News

Could household formations go from boosting home sales to hindering them in 2020?

While the housing industry continues to flourish despite the tough economic times wrought by the COVID-19 pandemic, First American Financial Corp. is concerned that the outbreak’s impact on housing formations could bring about yet another downward pressure as the recovery continues.

Increasing household formations have been a booster for market potential of late, contributing to a year-over-year gain of 164,400 SAAR (seasonally adjusted annualized rate) potential existing-home sales in June, per First American’s data. It was one of three market dynamics boosting housing market potential during the month, along with an increase in house-buying power and rising house prices. The former, fueled by record low mortgage rates, adding an SAAR of almost 305,000 potential home sales, while the latter contributed SAAR of 40,360 units.

The three positive impacts helped offset a trio of downside pressures in June. Growing tenure length — the amount of time that homeowners reside in their homes — had the biggest negative effect on housing potential, trimming 354,200 SAAR potential home sales during the month.

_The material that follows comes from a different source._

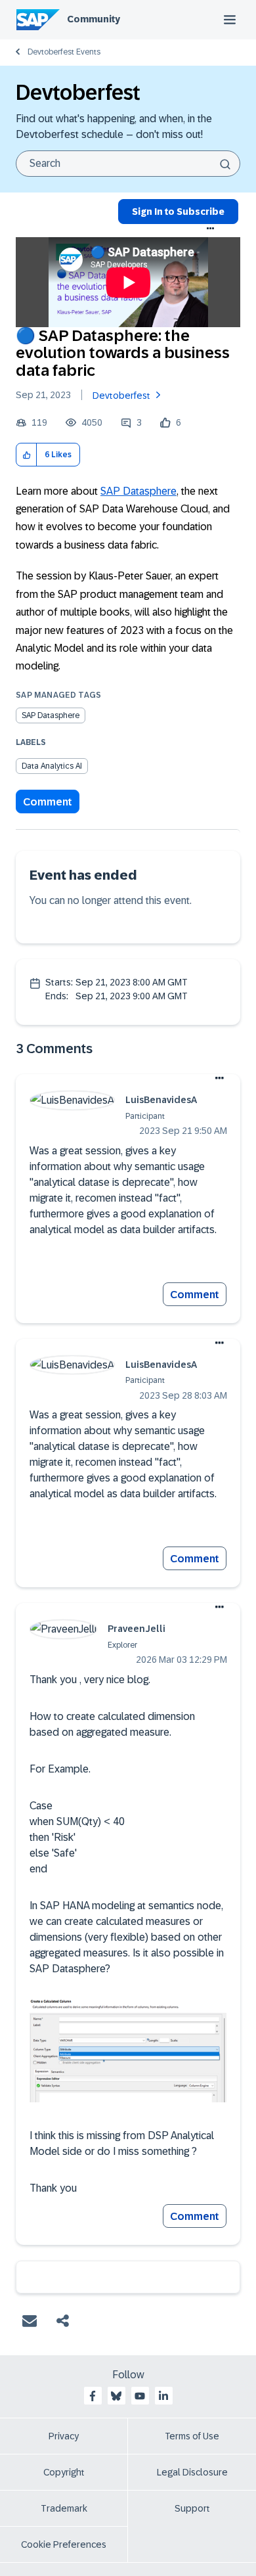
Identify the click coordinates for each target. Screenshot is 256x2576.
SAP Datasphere (138, 491)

Tightening credit standards, which constrained the number of buyers that can qualify for mortgages, interposed to a year-over-year loss of 267,000 SAAR potential home sales, while the lack of new home construction and limited supply dealt an additional 2,450-unit loss.

Overall, that’s generally good news, as the three positive factors helped push potential existing-home sales to an SAAR of 4.88 million units in June, up 9.2% month over month. But according to Mark Fleming, chief economist for First American, there’s a possibility that household formation may shift from a positive to a negative factor before the end of the year, another unwelcome gift to the market from the novel coronavirus.

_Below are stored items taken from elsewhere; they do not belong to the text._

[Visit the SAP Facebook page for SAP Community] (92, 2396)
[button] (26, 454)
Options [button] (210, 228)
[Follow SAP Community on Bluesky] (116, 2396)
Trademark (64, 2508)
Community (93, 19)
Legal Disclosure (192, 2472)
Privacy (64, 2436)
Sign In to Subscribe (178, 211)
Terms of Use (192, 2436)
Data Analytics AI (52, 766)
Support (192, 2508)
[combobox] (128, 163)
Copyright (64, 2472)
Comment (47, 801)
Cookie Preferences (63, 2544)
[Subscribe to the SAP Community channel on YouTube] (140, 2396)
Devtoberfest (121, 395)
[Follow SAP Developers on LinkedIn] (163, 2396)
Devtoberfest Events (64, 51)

Household formation growth heightens demand for homes — quite simply, the more households there are in the country, the more potential for sales. With millennials reaching a prime window for forming households, household formation had hit more than one million per year pre-pandemic, according to 2019 numbers from the Harvard Joint Center for Housing Studies.

However, while it’s still too early to tell the true impact of the COVID-19 on household formation patterns, research on the effects of economic crises doesn’t portend optimism. Citing a study from the Federal Reserve Bank of Cleveland, for example, Fleming noted that the household formation rate dropped precipitously during the Great Recession, with young adults less willing or able to form independent households during labor uncertainty.

Fleming also referenced a separate study, conducted by the USC Lusk Center for Real Estate in 2011, showing that the likelihood of household formation by young adults decreases up to 4 percentage points during economic downturns.

The beginnings of such reductions may already be at play, Fleming said, with a study by John Burns Real Estate Consulting revealing over 1.1 million young adults between 23 and 30 moving back in with their parents between February and May 2020.

“Given this recession’s likely similar impact on household formation, we simulated the possible impact on the market potential home sales for June, keeping all other fundamental drivers of the potential for existing-home sales the same,” Fleming said. “If the number of households falls 1% relative to one year ago, the potential for existing-home sales would fall from its current level of 4.88 million SAAR sales to 4.71 million SAAR, a change of nearly 166,000 SAAR potential home sales.”

Any pullback in millennial household formation could spell a risk to what has so far been a resilient housing market, per Fleming, potentially as soon as the tail end of 2020.

“The pandemic and related economic impacts may turn household formation from a tailwind to a headwind for home sales later this year,” he said.